From the moment he launched his campaign Mr. Trump espoused fascist ambitions. After the election, he confirmed these ambitions when he revealed (at the last second, just like the game show host he used to be) that, now that the election was over, he did not think he would pursue “locking up” Mrs. Clinton, as if he is an ancient Roman emperor giving his thumbs-up or thumbs-down signal to execute or spare a prisoner. Um, the law is the law, regardless of a president’s whims. Further, whether or not he personally is racist or hates women or is an anti-Semite, he used racist, anti-women, and antisemitic tropes from the day he started to campaign for president and continues to do so. If one is willing to use the rhetoric, perhaps one is willing to put muscle behind it. He has spent the transition hiring or attempting to hire that muscle.
An online petition against one’s alma mater sending its marching band to participate in the inaugural parade of a president Hillary Clinton, that would be business as usual, a statement about an incoming presidential administration with which one has a disagreement over substance and, maybe, style.
The incoming administration is proud that it is not conducting business as usual. The incoming administration won on a campaign of rhetorical violence against three groups that I am proud to be a member of: I am disabled, I am Jewish, and I am a journalist. (Some days during the campaign, I idly wondered which of those three categories would earn me the greatest difficulty if I had I attended a Trump rally. Reporter, probably.) Being a member of those three groups heightened my sensitivity to the rhetoric deployed against others, like: people of color; Muslim people, both by specific name and as a group; LGBTQ individuals; anyone who did not agree 100% with Mr. Trump (I think of Mr. Romney groveling for favor and not receiving it after the election); and poor people for not being among life’s “winners.”
(Side note: Mr. Trump’s rhetoric is that of a person who believes in eugenics. He is surrounding himself with those who share this belief. There are “genetic winners” and genetic losers in the world, according to the practical philosophy of life that Mr. Trump has shared with the world whenever he has been asked, and he believes himself to be one of life’s winners. This pseudoscience, when applied as policy in the hands of a neo-fascist government, will lead to untold horror. It always has in the past. Why would it not now?)
In December Tina Dupuy wrote, “Whoever says they know what Trump will do, is wishful. Whoever tells you it’s going to be fine, is wrong. Whoever tells you it’s going to be bad, doesn’t know how bad. […] Remember: History tells us a peaceful transfer of power does NOT start with a promise of rounding undesirables up. Ever.”
A college’s public withdrawal from participating in a parade celebrating the inauguration of the incoming president—and Marist is one of several facing similar alumnae petitions—is a rare opportunity to not conduct business as usual, because this president-elect has made it clear that he does not think the inaugural parade and celebrations next week are about the peaceful transfer of power in a republic. He has made it clear he thinks the celebrations are about him, a birthday party of sorts. A validation.

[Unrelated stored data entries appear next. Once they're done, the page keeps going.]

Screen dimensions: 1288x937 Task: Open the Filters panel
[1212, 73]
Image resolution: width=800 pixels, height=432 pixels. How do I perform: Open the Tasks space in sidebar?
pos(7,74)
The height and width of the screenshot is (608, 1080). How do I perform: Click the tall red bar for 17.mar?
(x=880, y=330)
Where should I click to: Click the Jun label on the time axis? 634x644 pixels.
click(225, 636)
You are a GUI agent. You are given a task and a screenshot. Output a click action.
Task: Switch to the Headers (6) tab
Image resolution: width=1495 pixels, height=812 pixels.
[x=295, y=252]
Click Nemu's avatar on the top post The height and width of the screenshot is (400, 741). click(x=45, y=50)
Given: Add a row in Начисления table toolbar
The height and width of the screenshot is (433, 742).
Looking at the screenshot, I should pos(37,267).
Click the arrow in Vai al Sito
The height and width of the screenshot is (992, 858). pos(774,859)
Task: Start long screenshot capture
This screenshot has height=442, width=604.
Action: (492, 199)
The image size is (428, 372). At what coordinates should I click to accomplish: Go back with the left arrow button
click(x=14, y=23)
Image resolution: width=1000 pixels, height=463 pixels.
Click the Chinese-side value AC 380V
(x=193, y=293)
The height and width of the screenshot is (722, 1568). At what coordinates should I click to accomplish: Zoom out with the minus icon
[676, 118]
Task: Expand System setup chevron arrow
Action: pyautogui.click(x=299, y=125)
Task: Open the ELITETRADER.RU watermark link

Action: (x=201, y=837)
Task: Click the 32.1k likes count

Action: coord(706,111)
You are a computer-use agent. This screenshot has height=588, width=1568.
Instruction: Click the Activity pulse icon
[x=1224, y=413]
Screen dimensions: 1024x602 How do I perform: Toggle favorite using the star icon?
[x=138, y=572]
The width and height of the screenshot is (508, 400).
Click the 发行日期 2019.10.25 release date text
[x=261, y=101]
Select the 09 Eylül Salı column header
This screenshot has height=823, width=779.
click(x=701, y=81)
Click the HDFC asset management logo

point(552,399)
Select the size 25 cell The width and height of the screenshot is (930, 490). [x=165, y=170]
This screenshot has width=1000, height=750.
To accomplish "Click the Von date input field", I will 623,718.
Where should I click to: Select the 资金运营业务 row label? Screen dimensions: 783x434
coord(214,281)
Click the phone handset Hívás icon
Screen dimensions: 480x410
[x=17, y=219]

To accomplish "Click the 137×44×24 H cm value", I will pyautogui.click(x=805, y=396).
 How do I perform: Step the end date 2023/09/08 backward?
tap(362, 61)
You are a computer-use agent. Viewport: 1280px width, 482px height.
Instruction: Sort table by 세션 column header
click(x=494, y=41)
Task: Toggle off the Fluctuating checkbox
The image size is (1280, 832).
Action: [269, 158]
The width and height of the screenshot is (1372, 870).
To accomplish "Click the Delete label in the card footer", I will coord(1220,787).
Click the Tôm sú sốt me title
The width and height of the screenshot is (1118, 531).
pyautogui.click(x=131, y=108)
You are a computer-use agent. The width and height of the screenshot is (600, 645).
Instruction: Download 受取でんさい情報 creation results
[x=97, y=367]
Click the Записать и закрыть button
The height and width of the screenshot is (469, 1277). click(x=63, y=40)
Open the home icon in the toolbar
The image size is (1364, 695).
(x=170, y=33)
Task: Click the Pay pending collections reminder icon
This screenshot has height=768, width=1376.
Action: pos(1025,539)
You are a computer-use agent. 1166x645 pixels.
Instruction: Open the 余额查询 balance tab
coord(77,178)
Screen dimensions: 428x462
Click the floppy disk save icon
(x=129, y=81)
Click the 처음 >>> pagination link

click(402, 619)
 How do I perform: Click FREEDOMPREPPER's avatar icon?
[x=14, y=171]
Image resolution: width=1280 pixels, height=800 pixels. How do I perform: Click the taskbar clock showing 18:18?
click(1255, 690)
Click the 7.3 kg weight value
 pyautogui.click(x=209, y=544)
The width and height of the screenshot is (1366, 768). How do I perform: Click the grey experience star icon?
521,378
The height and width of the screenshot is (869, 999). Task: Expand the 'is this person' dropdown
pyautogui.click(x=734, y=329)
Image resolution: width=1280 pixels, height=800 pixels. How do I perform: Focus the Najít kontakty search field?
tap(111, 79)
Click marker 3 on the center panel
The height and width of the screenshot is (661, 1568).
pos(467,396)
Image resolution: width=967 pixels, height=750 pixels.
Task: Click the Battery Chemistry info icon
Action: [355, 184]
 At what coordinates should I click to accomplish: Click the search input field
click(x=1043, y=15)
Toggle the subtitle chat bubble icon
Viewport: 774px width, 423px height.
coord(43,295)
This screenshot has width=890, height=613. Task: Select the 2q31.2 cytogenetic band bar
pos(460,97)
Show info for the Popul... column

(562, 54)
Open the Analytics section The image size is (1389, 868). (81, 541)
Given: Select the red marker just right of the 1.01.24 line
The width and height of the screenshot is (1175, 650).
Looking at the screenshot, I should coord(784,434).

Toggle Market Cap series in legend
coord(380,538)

If that is what he thinks, we should respect that and use his own rhetorical style, his own way of thinking, against him. Acting as if business is as usual with this incoming administration will not lead us anywhere good. Jennifer Hoffman created a rare opportunity to take a business-is-not-usual stand. I hope there will be many more over the next four years, but I am increasingly losing confidence in that.
I signed her petition.
The WordPress Daily Prompt for January 10 asks us to reflect on the word, “Uneven.”